Deriving Agricultural Field Boundaries for Crop Management from Satellite Images Using Semantic Feature Pyramid Network

Abstract

We propose a Semantic Feature Pyramid Network (FPN)-based algorithm to derive agricultural field boundaries and internal non-planting regions from satellite imagery. It is aimed at providing guidance not only for land use management, but more importantly for harvest or crop protection machinery planning. The Semantic Convolutional Neural Network (CNN) FPN is first employed for pixel-wise classification on each remote sensing image, detecting agricultural parcels; a post-processing method is then developed to transfer attained pixel classification results into closed contours, as field boundaries and internal non-planting regions, including slender paths (walking or water) and obstacles (trees or electronic poles). Three study sites with different plot sizes (0.11 ha, 1.39 ha, and 2.24 ha) are selected to validate the effectiveness of our algorithm, and the performance compared with other semantic CNN (including U-Net, U-Net++, PSP-Net, and Link-Net)-based algorithms.

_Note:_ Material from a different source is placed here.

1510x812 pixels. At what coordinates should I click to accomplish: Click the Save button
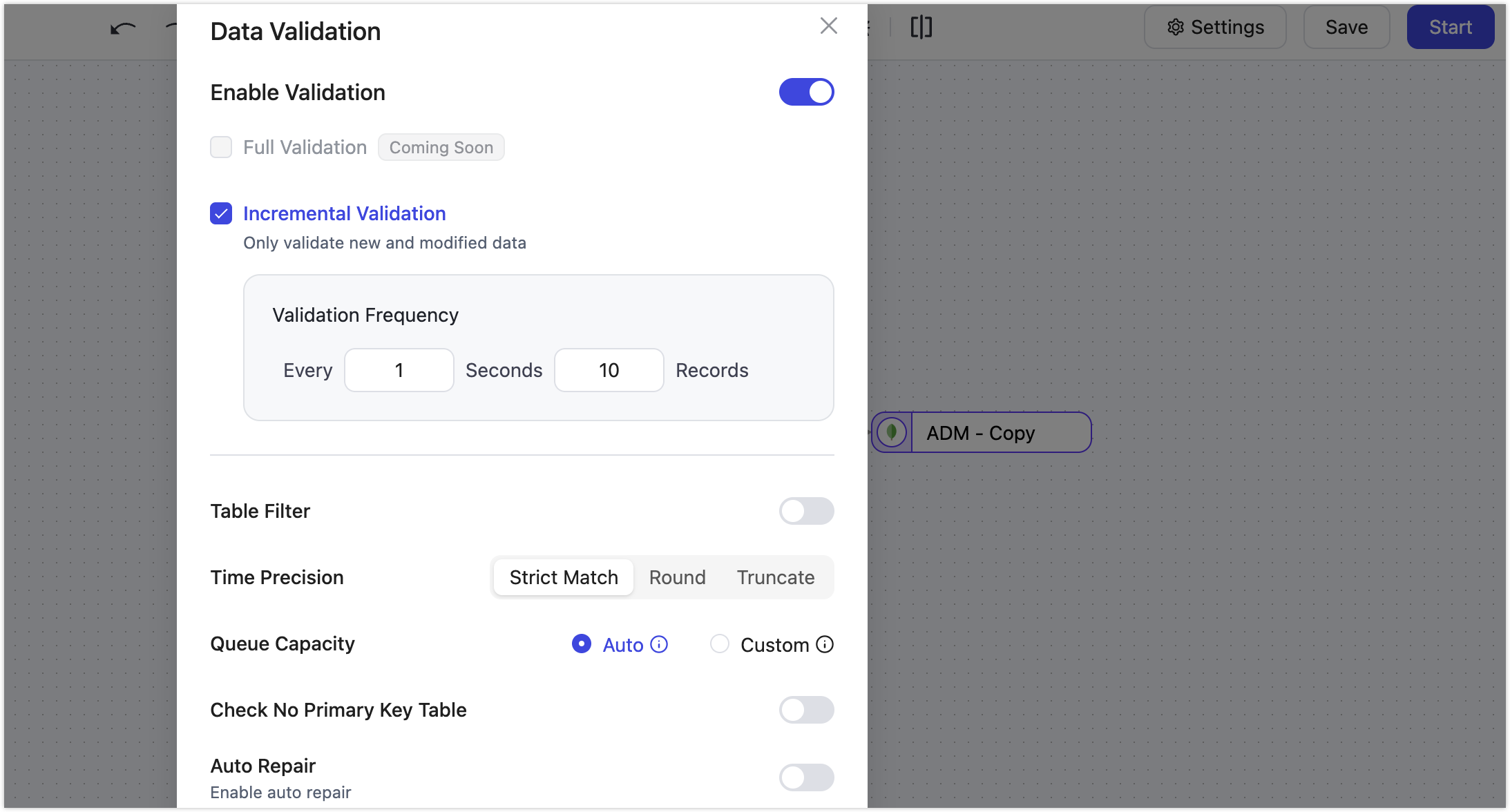pyautogui.click(x=1346, y=27)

The test results show that the crop acreage information, field boundaries, and internal non-planting area could be determined by using the proposed algorithm in different places. When the boundary number applicable for machinery planning is attained, average and total crop planting area values all remain closer to the reference ones generally when using the semantic FPN with post-processing, compared with other methods. The post-processing methodology would greatly decrease the number of inapplicable and redundant field boundaries for path planning using different CNN models. In addition, the crop planting mode and scale (especially the small-scale planting and small/blurred gap between fields) both make a great difference to the boundary delineation and crop acreage determination.